When I was last here in Devon, in June, with a group of fellow students from my university, we did the Transition Town Totnes tour, and on that tour we learned about Totnes’s efforts about a year ago to block the opening of a Costa coffee on its High Street.  I was impressed to learn about this.  I come from the country that created Starbucks, where small coffee shops are hugely outnumbered by drive-thru coffee supercenters where the smallest size available is 16 ounces (that’s 1 full pint for you Brits!).  But I love independent coffee shops, with all of their quirks and big-personality baristas, so I found it very cool to hear how highly Totnes values its independent coffee culture.

So!  Today, I decided to do my own exploration of Totnes: the Totnes Coffee Crawl.  It is by no means comprehensive; according to some estimates, Totnes offers over 40 places to find a cup of joe, and no matter how caffeine-resistant I have trained myself to be, trying to cover even a small fraction of those in a few hours would have left me incapacitated well into tomorrow morning.  I decided, for now, to highlight just three well chosen sites.  All I had to do was scout them out.

I started at The Curator Cafe, where I had a cappuccino and a sfogliatelle from the lovely Italian proprietors.  The Curator Cafe is very cool, with a great selections of coffees, pastries, and other snacks and sandwiches.  It is decorated well, has a huge stack of magazines available for customers to peruse, and is stocked with artwork and Italian food products that are for sale to the public.  In terms of “buzz”, this place quintessentially represents what I go for when I look for a good place to hunker down with a book and a cup of milky tea.

Next, I wandered up to La Fourchette, which boasts that it won the title of Barista Champion at Totnes’s Independent Coffee Festival last year.  I had an Americano, and while the coffee was good, the cafe was decidedly empty, depriving me of much of the entertainment I get from just watching the world go by as I sit and enjoy my cuppa.  It did, however, give me a pretty peaceful setting to enjoy the book I had just picked up at the discount book shop up the road.

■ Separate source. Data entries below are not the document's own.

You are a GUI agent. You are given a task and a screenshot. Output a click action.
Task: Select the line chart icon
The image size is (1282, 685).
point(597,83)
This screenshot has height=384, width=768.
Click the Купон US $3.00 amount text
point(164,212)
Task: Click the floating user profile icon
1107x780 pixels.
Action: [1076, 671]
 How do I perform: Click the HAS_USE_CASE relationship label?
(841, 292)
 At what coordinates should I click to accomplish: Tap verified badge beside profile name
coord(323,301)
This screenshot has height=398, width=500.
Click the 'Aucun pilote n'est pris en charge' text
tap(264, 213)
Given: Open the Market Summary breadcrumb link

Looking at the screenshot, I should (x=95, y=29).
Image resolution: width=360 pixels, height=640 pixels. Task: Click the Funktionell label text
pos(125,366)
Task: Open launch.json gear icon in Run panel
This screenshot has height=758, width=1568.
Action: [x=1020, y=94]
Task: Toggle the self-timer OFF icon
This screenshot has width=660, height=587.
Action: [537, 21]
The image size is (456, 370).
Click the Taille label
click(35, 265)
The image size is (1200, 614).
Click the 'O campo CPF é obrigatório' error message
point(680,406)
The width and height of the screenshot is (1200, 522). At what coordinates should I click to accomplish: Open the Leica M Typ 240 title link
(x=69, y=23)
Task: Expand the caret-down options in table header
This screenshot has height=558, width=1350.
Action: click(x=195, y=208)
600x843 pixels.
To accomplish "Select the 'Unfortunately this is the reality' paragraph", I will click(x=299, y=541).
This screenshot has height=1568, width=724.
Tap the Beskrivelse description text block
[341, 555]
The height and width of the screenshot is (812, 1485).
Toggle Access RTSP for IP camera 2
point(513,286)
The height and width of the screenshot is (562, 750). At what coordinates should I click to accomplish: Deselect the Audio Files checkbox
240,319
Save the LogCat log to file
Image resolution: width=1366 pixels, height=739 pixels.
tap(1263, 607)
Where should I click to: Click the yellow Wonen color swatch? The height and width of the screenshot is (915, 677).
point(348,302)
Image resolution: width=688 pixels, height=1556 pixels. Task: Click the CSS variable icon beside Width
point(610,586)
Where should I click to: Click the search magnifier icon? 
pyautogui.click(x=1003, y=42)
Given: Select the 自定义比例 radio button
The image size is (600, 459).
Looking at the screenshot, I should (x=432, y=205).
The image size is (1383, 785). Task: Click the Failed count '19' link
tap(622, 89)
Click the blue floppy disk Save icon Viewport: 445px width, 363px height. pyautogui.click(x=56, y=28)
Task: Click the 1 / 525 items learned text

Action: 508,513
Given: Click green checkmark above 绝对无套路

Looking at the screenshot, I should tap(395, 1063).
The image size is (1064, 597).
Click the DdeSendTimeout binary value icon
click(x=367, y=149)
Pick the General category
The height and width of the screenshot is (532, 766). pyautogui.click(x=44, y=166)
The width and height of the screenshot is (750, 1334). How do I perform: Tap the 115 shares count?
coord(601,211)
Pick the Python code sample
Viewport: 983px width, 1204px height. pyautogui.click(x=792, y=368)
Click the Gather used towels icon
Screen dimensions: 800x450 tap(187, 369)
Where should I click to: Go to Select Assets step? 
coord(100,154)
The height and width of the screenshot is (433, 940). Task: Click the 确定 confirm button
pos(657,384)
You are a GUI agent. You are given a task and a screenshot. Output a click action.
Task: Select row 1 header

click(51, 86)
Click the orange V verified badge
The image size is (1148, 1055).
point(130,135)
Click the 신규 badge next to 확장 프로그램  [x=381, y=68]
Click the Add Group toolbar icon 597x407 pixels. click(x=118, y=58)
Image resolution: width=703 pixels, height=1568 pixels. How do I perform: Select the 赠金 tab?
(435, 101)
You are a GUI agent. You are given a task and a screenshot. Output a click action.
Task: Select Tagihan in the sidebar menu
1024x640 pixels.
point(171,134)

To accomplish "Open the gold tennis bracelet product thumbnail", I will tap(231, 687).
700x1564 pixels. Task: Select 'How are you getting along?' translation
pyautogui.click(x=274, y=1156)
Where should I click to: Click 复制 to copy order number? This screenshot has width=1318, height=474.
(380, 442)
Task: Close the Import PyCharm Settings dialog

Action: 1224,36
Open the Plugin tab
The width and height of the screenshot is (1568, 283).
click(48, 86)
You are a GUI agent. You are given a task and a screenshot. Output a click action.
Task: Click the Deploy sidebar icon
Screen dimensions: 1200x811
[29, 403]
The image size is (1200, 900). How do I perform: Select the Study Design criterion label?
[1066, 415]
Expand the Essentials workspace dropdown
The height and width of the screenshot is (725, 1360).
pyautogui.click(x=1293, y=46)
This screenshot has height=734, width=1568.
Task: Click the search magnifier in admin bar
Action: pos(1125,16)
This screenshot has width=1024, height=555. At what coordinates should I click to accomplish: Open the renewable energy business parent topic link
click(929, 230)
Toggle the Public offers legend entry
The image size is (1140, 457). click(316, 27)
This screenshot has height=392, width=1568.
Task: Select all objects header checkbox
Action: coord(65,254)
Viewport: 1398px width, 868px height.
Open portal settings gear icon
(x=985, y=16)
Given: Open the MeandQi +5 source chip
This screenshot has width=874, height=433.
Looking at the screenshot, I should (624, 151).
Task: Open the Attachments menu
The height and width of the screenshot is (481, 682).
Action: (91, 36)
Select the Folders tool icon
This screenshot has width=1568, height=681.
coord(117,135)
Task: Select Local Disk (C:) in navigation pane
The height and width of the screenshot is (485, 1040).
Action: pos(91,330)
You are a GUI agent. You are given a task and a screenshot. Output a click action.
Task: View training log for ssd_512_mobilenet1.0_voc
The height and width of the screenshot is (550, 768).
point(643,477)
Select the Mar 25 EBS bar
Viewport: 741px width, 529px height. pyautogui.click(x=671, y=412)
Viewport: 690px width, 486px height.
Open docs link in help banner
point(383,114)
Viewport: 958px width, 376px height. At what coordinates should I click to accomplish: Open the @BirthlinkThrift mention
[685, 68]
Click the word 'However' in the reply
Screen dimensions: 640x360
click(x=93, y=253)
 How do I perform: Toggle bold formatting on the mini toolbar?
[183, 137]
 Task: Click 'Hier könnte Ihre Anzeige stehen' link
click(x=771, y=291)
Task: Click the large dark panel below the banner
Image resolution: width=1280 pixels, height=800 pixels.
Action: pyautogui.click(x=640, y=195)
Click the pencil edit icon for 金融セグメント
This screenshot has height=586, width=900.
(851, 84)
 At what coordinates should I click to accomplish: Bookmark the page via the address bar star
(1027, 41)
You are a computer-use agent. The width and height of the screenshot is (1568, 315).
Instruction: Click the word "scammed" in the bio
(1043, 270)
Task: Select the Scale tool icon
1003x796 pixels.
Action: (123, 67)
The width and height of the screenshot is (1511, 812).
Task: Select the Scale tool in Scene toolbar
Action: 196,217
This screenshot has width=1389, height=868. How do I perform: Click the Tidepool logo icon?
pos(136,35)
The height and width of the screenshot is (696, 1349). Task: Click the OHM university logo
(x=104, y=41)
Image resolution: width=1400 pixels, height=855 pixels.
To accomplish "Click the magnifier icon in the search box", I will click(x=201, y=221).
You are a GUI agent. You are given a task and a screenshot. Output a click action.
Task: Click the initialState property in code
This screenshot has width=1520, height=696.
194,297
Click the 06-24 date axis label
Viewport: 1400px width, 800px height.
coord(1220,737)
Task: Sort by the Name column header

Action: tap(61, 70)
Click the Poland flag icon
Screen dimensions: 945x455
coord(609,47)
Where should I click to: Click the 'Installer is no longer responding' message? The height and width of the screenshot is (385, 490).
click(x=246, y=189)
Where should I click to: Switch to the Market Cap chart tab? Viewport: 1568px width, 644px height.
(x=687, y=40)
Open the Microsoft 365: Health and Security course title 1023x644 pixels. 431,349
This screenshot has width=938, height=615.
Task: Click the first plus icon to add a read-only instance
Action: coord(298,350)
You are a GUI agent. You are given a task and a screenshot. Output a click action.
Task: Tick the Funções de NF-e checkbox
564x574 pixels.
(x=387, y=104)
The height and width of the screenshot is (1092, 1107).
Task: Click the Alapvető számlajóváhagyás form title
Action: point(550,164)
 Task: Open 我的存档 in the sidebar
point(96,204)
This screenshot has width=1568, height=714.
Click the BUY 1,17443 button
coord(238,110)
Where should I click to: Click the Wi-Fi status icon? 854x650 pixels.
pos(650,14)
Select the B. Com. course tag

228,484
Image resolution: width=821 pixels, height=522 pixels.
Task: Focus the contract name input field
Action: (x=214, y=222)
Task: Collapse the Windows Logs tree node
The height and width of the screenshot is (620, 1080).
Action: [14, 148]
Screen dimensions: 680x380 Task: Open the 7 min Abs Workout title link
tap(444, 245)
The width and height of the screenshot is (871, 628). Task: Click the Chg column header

Finally, I went to The Brioche, almost at the top of the High Street, before it veers off to the left and becomes Cistern Street.  At Brioche, I opted for tea, feeling like my tastebuds needed a bit of a change.  Brioche was nice and cozy, with big tables that can accommodate quite sizeable groups for its breakfast, which it serves until 12.  The smells from the kitchen were delicious, but I hadn’t quite worked up an appetite yet after my earlier pastry, so I’ll have to go back and check out the food situation sometime soon.

At this point, overly caffeinated and bordering on jittery, I made an impulse purchase of some slippers for my perpetually frozen feet, and made my way back to the bus for Dartmouth, passing many an interesting looking cafe as I went, namely the Totnes Peoples’ Cafe, and the Vintage Tea Room at the bottom of Fore Street.  I’ll have to go back to Totnes soon to continue my coffee (and tea!) crawl soon!  All in all, I was very happy to discover that Totnes as a community has embraced the independent, and local (and with it, many eccentricities), rather than the big and commercial.  It represents the kind of move in business communities that I hope will become prevalent in many more places as the effects of the large food industry become better and better known.  But no more thinking of all that tonight.  Now I’m off to don my cozy new slippers and relish in a night of good, hard sleep after my inevitable caffeine crash.  Good night!